Whether you’ve been working out at home or waiting for gyms to reopen, there’s never a bad time to take charge of your physical health. And it’s not just about exercise either; there are several steps you can take to stay healthy:
Physical activity can help to improve your mood, reduce stress, boost your immune system and help you think clearer. Although there will be plenty of exciting things to do after lockdown ends, make sure you also make time to stay active and get some exercise.
As restaurants start to reopen, it can certainly be a time to rejoice. However, a healthy and balanced diet can have a positive impact on your overall health and wellbeing. Pay attention to your diet as restrictions ease. Find out more about eating to live well with our online course.

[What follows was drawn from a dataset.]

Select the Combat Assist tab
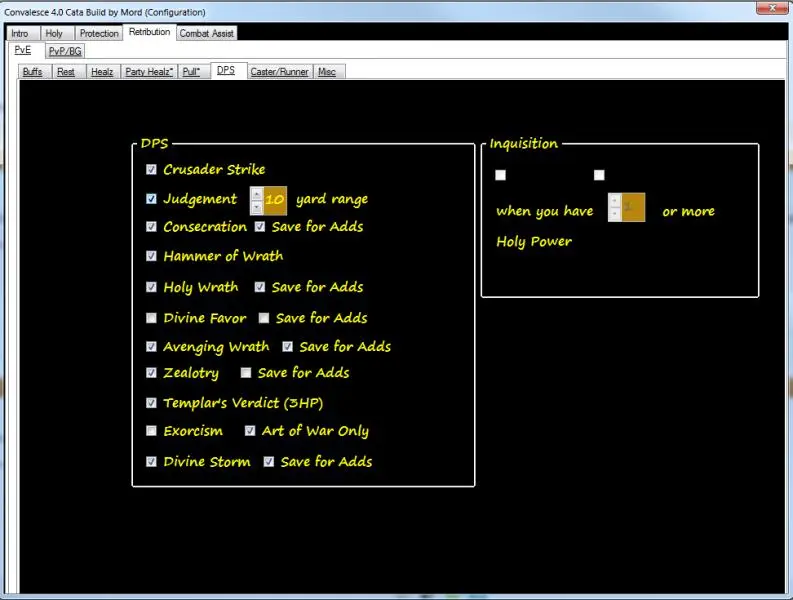793x600 pixels. 207,33
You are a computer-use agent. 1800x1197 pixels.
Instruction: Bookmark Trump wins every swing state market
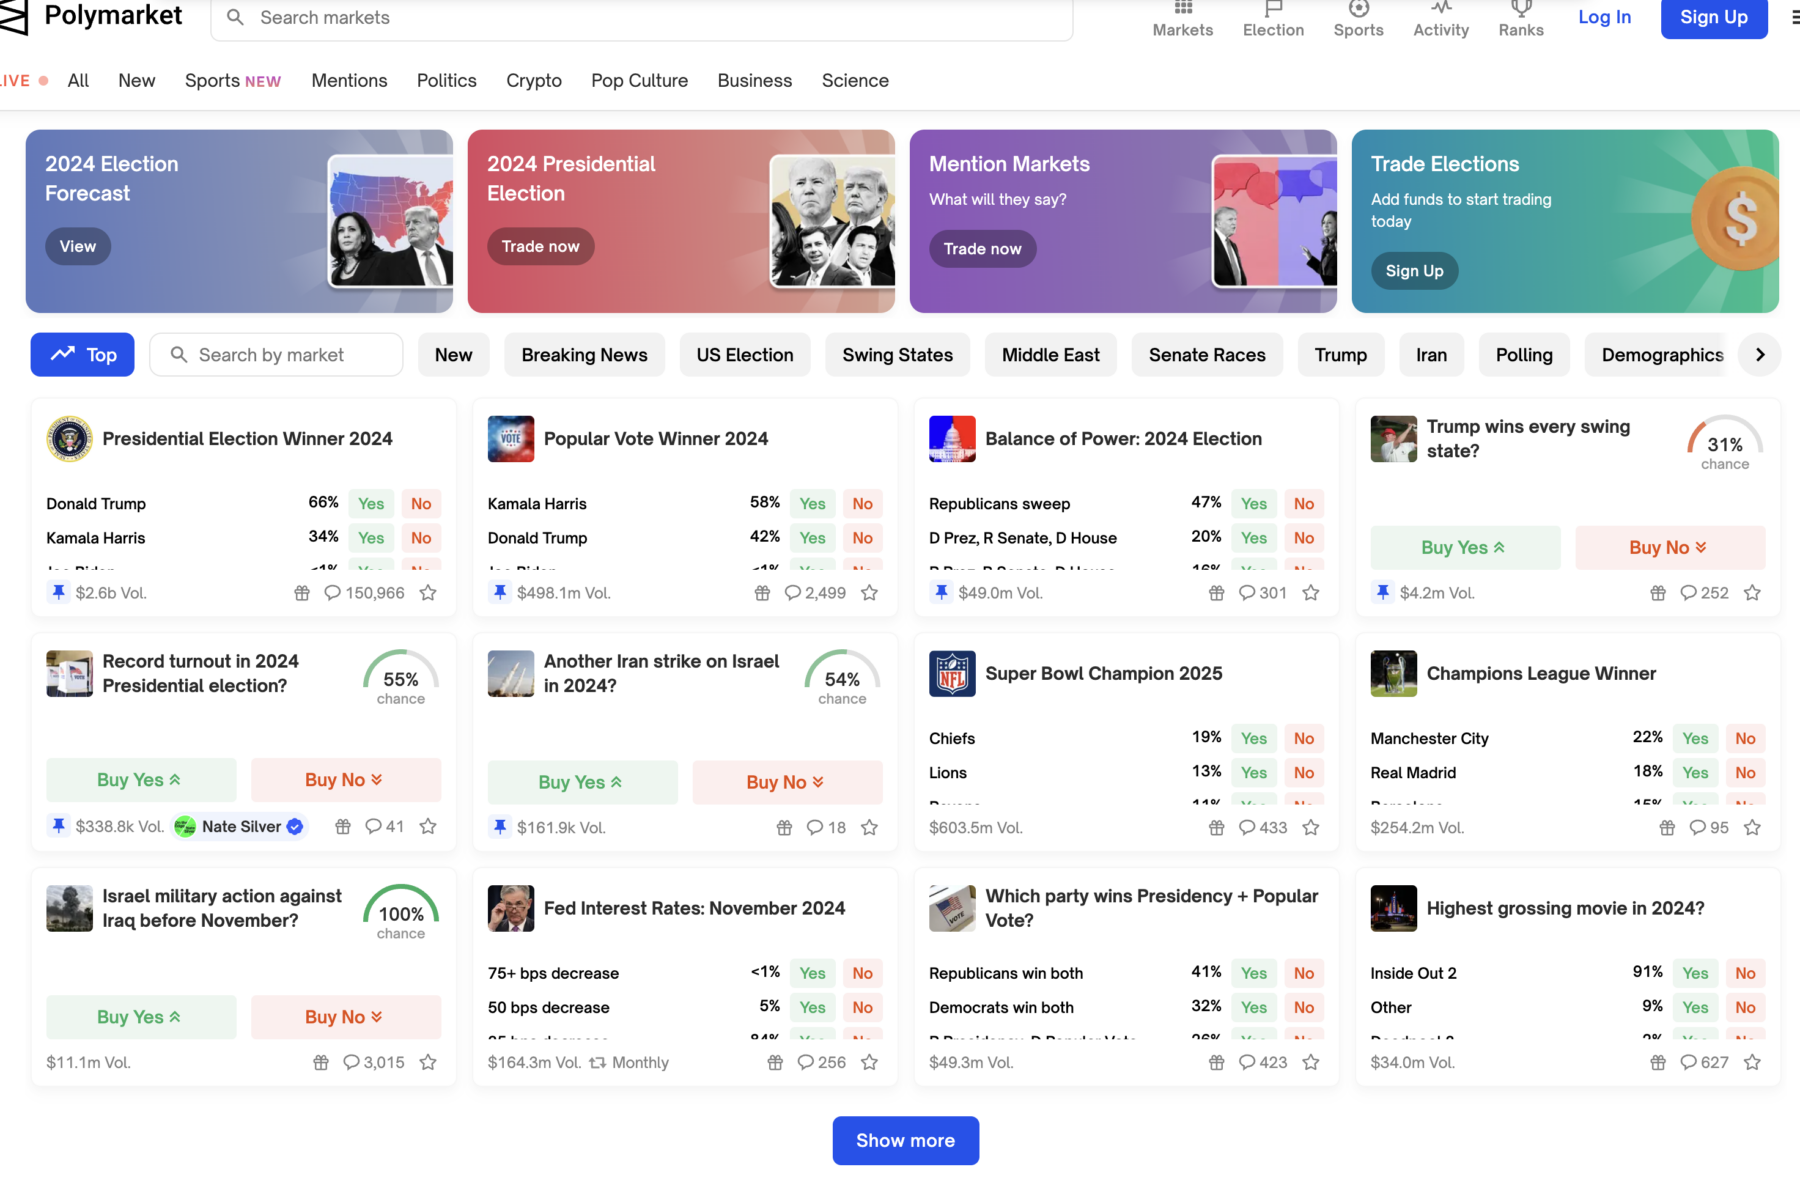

When times are stressful, it’s easy to lose sleep. However, a lack of sleep can also contribute to feelings of stress, creating a vicious cycle. Amidst the excitement of going out and socialising again, try not to let it impact your sleep schedule. Check out our open step on sleep tips for more info on how to get a good night’s sleep.
Returning to work
Many of us have been working remotely since the beginning of lockdown. As such, a return to the office might seem like a strange and somewhat daunting prospect. We’ve written a whole article on returning to work after lockdown. Here are some quick tips:
Check the guidelines
Many workplaces will likely implement safety measures as people start returning to work. Familiarise yourself with these measures, such as those found on the UK government’s HSE website.
Ventilate your office
Studies have shown that having an open window in your office can prevent the spread of viruses. Having a gentle breeze can be pleasant, help prevent drowsiness and poor concentration, and be better for everyone’s health.
Pay attention to hygiene
A clean and tidy work environment can help you to stay productive and is often safer. Take some time to cleanse your workspace and sanitise your hands as you return to work. Doing so may even put your mind at rest as you start back.
Again, we’ve got an upcoming article all about socialising after the pandemic. For many people, it will have been a while since they’ve been around large groups of people. Here are some quick tips on how to manage it:
Take gradual steps
Even though you might not have seen friends and family for a while, you don’t have to rush back into every social event. Trying to do too much may leave you feeling worn out, with a bit of a social hangover.
Don’t avoid social situations
Of course, if you are anxious about getting back to socialising, you might try and avoid all uncomfortable situations. However, such avoidance behaviours can only make matters worse. Try to keep social engagements where possible.
Broaden your horizons
After restrictions are lifted, it could be the time to start broadening your social horizons. If you’ve found it tough going during the lockdown, you might want to start joining more groups or getting involved in your local community.
Don’t pressure yourself
Some people may have found that they’ve enjoyed having more time to themselves during the pandemic. If this is the case, don’t pressure yourself to start being super social if you don’t want to. Take things at your own pace, provided that you’re happy with it.
As things stand, it’s a little early to say what travel will be like after lockdown ends. Although local and inter-country travel might be possible, time will tell what international travel will look like after the pandemic. As such, we’ll update this section once we have more information to share.
It’s been a long and hard road through the pandemic. Although we’re far from out of the woods just now, there are certainly positives to look forward to. Being prepared for life after lockdown can help you thrive, and we’ve given plenty of tips on how to stay happy and healthy.
Throughout this article, you’ll also find resources and courses that can help you manage as things start to open up again.